===== PROVIDED DATA

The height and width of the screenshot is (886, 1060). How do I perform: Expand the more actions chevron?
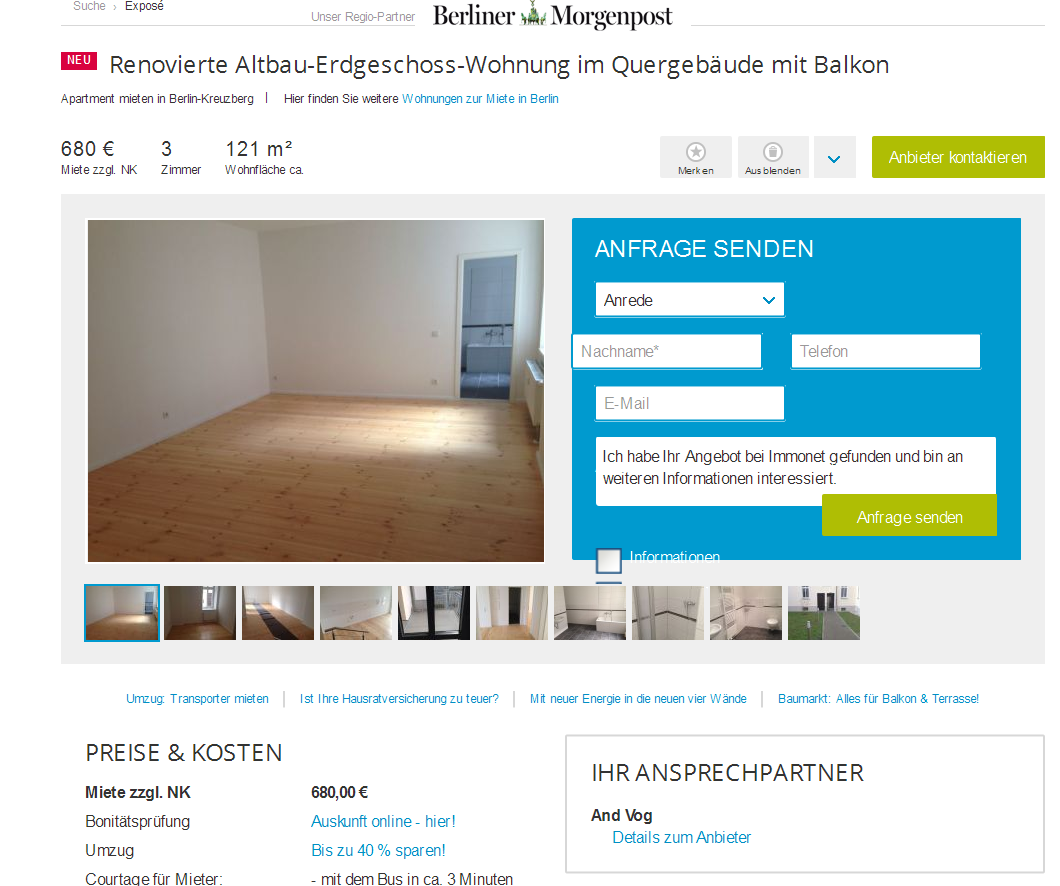(x=834, y=158)
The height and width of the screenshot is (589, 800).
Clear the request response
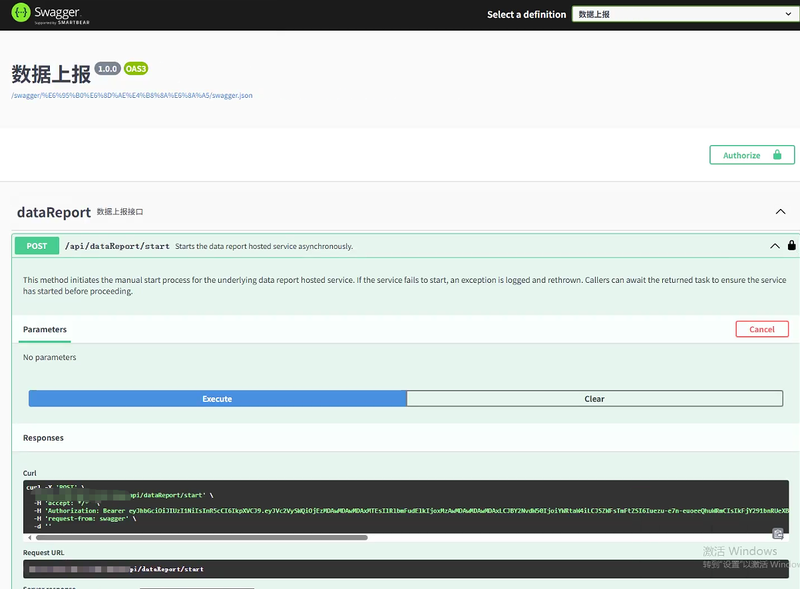tap(594, 398)
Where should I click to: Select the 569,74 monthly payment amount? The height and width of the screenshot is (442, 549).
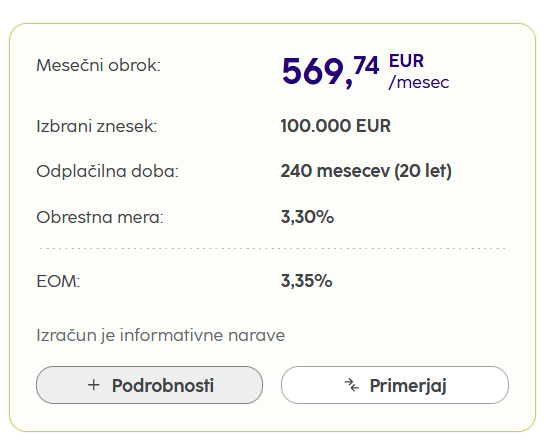pos(331,71)
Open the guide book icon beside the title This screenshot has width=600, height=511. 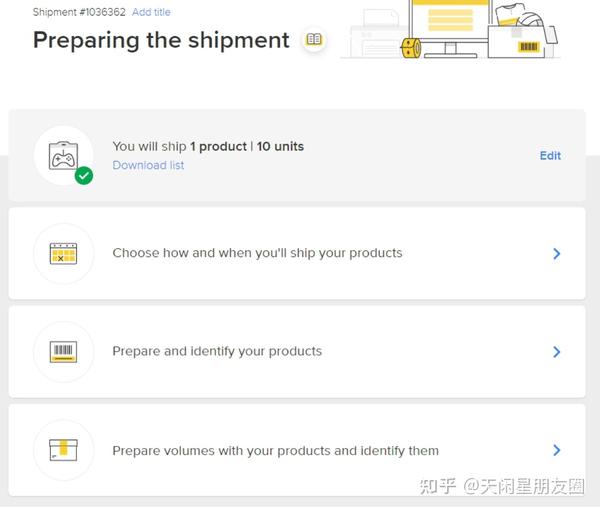point(314,40)
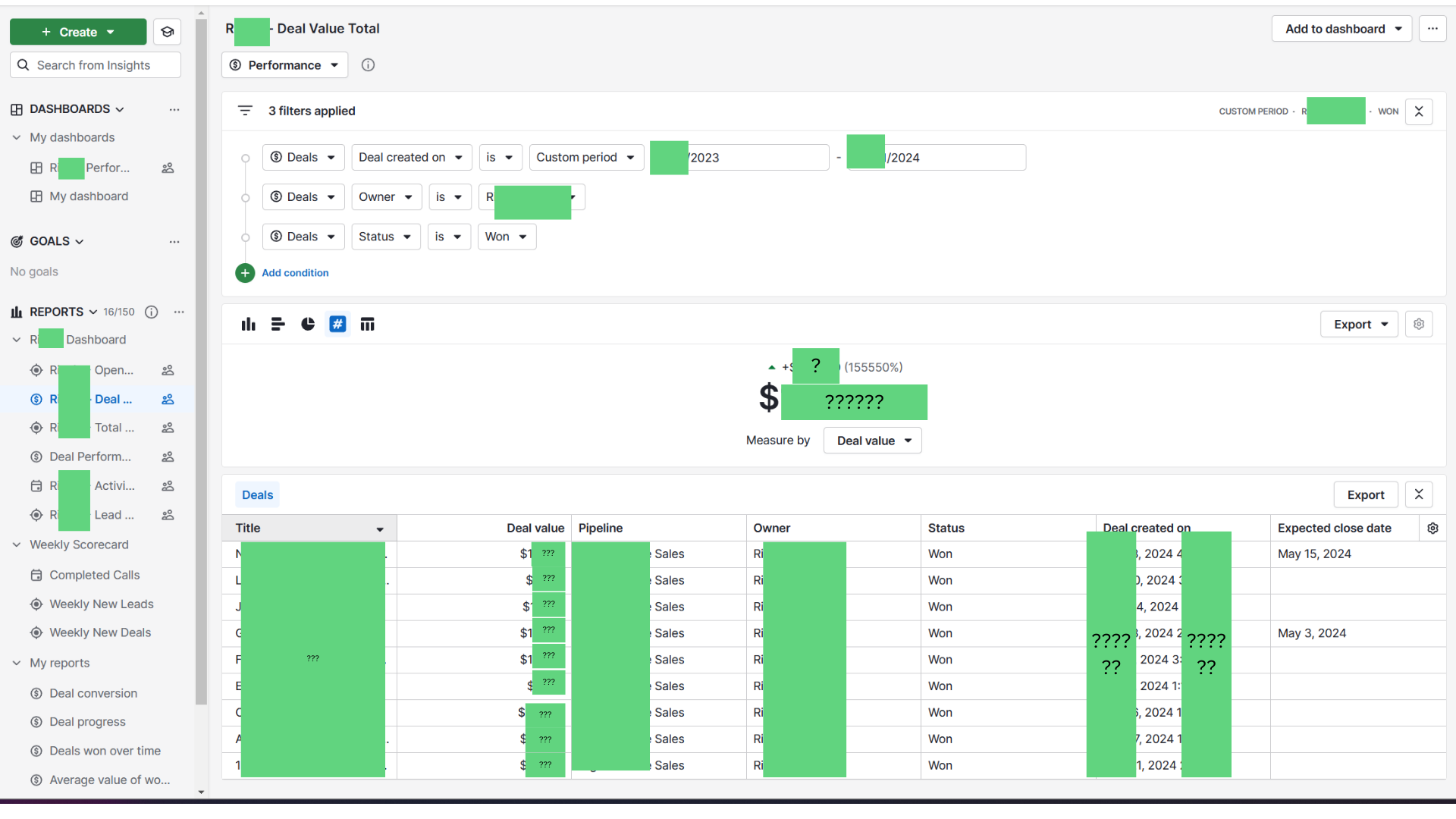Open the Deal conversion report
This screenshot has height=819, width=1456.
point(93,694)
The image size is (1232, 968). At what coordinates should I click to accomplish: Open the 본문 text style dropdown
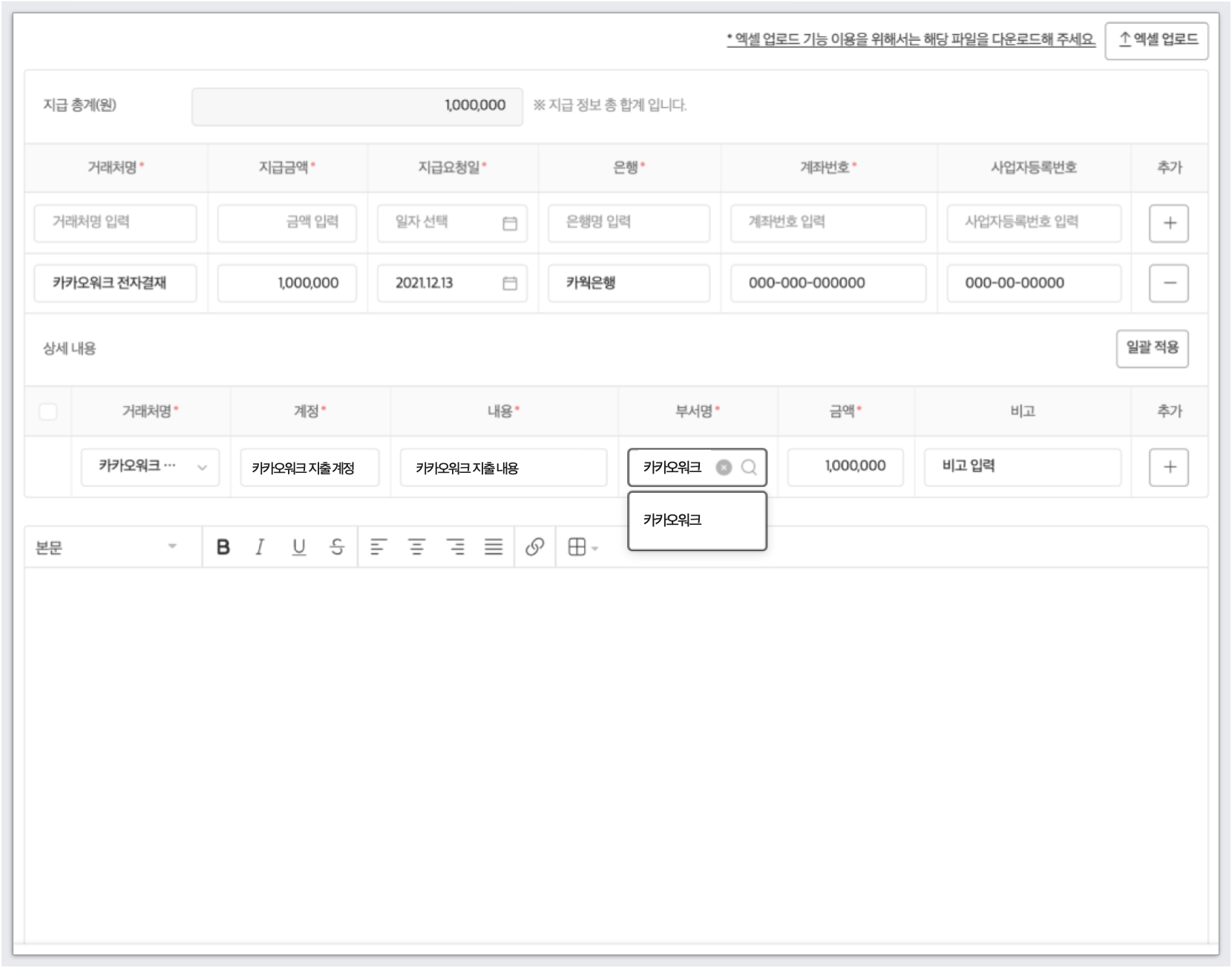[x=108, y=547]
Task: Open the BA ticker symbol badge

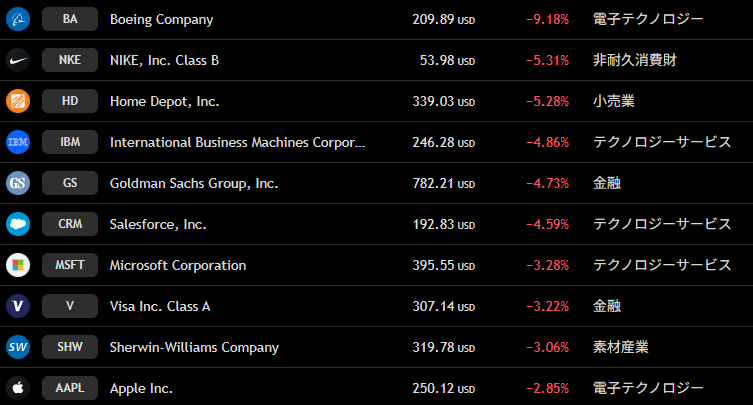Action: [x=70, y=19]
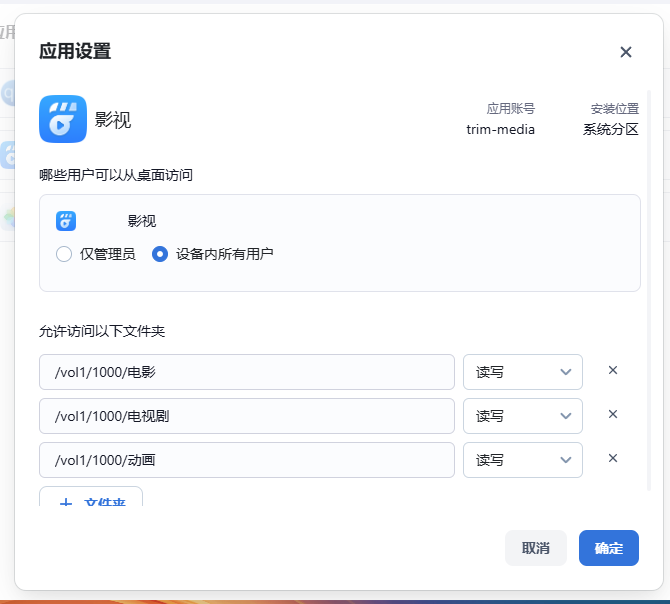
Task: Remove the /vol1/1000/电影 folder entry
Action: click(x=613, y=371)
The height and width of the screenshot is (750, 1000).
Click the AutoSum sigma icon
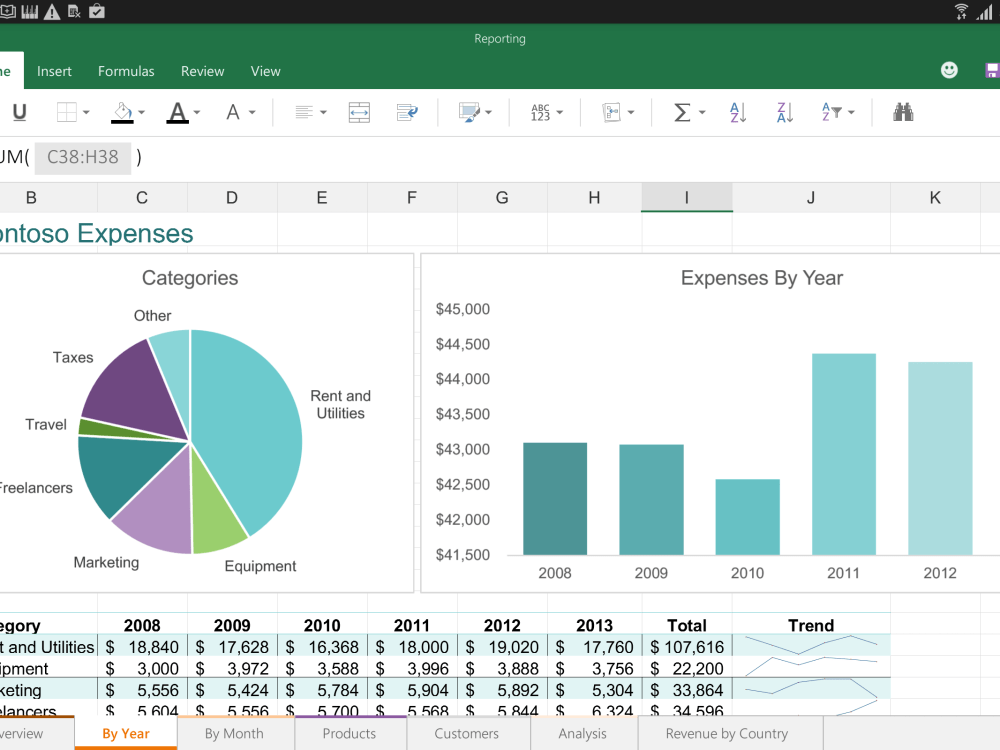click(x=682, y=112)
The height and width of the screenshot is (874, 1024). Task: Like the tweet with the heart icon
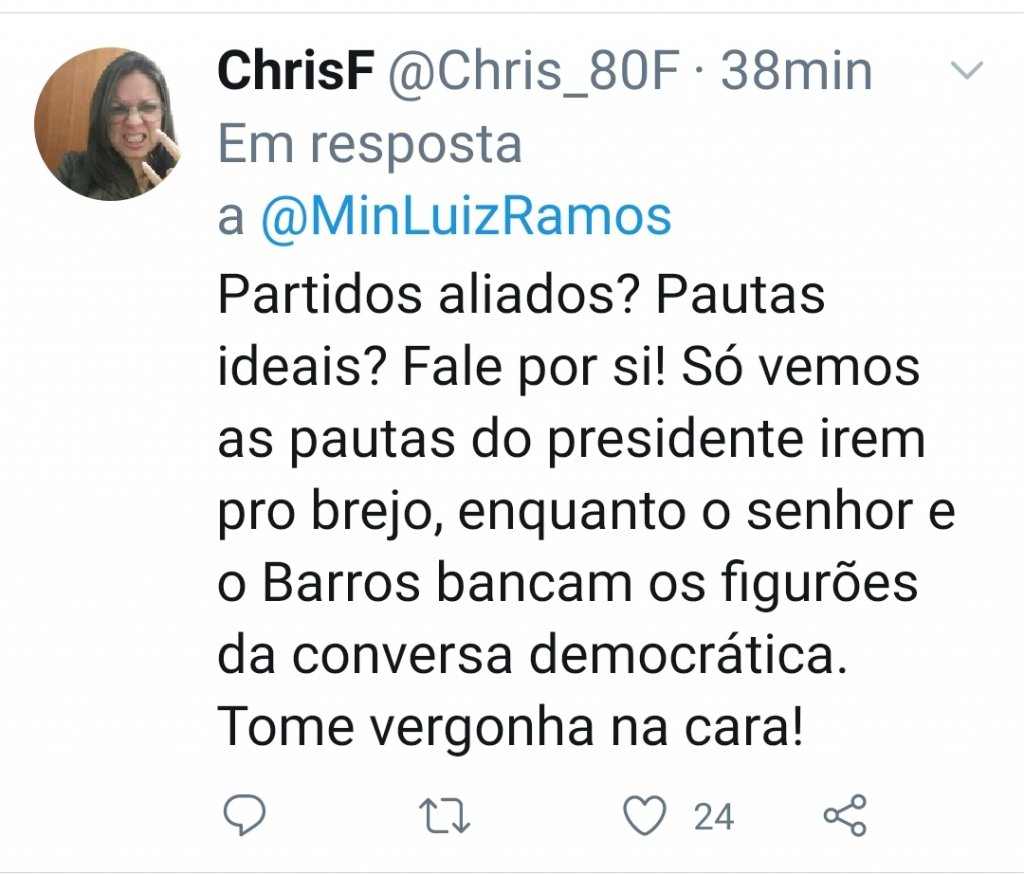645,816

==========

* TASK REQUIREMENTS *
Above are the records; set down exactly the lines from the line containing "Task: Open the BA ticker symbol badge" through their last line, leaving every picture out.

* SOLUTION BELOW *
Task: Open the BA ticker symbol badge

Action: [x=70, y=19]
Task: Remove the /vol1/1000/电影 folder entry
Action: click(x=613, y=371)
The height and width of the screenshot is (750, 1000).
Click the AutoSum sigma icon
click(x=682, y=112)
The height and width of the screenshot is (874, 1024). Task: Like the tweet with the heart icon
645,816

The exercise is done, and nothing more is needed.